Home sales are up so far in 2015, and so are prices.
It must be getting warmer; the metro Atlanta real estate market is heating up.
Sales, which typically crest in the spring, jumped by nearly one-third from February to March, and prices also rose, according to a report provided by the Atlanta Board of Realtors to the Journal-Constitution.
“We are preparing for a robust spring season in the housing market,” said Ennis Antoine, president of the board. “Consumer confidence levels are rising and more buyers are entering into the market.”
The board counted 3,993 homes sold in March in 11 counties of the region. That compares with 3,014 sales in February. Sales rose in the spring of 2014 as well, just not as much: in March of last year, the board reported 3,510 sales.
The housing market usually warms in spring, with potential buyers looking to land a home before the start of the next school year.
“It started a week or two later than I expected, but when it did, it got hotter than it has been in recent years,” said Scott Payne, a vice president and broker at Engel & Volkers Buckhead Atlanta.
Some areas – primarily the north side of Atlanta and the near suburbs – are seeing a burst of demand, Payne said.
“Sellers are generally getting what they are asking for,” he said.
One reason is that the supply of homes for sale continues to lag. Though up 5 percent during the past year, the board report pegs inventory at 3.6 months of sales, compared to the five or six months of supply in a relatively normal market.
The median sale price in metro Atlanta last month was $218,000. That was a 4.3 percent increase from February and an 8.5 percent bump from a year ago.
The average sale price last month was $279,000 – a sign that a disproportionate number of sales are upper-end homes, Payne said.
“We’ve seen an increase in demand for $1 million to $1.5 million – there’s real support of that.”
Yet eight years after the burst of the metro Atlanta housing bubble, the market remains uneven.
Low interest rates, a growing job market and a rise in corporate relocations are boosting it. But pools of foreclosures in some areas and the unwillingness – or inability – of many young adults to become first-time home buyers are braking it.

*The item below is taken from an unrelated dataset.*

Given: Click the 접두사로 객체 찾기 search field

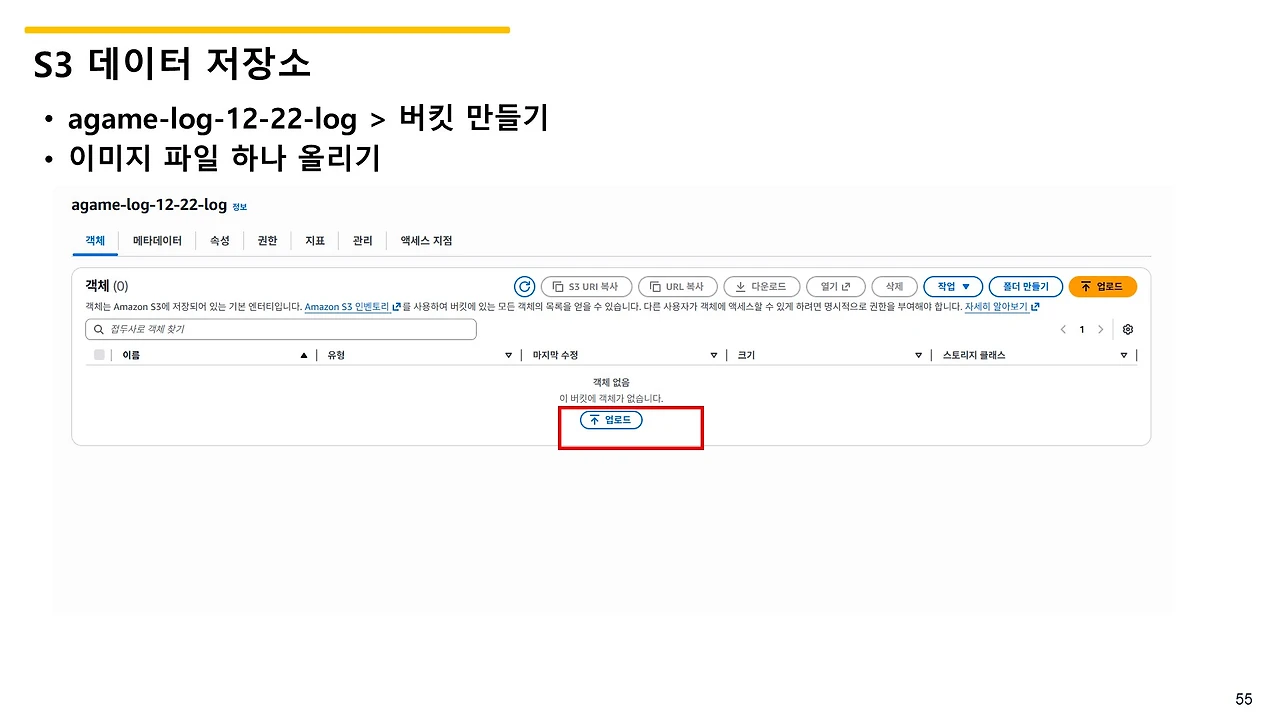Looking at the screenshot, I should (282, 329).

Some of the farther-flung suburbs and exurbs have not recovered, while some areas on the south side are likewise still struggling, said Jeanette Schneider, senior vice president, RE/MAX of Georgia.
“There are always two tales to tell,” she said.
The lack of first-time buyers deprives the market of support at the lower end of prices, which makes it that much harder for previous waves of owners to move up, she said.
Foreclosures, which generally hold back the rise of home prices, represent the still-painful damage from the bubble’s burst — which pounded metro Atlanta harder than all but a few other regions. At the height of the crisis, between 2006 and 2014, more than a quarter of a million metro Atlanta homeowners lost homes to foreclosure.
That tide has receded.
As reported by the Journal-Constitution earlier this week, there were 2,277 foreclosure filings in metro Atlanta during April, down 3.4 percent from March and far off peak levels during the crisis, according to by Equity Depot.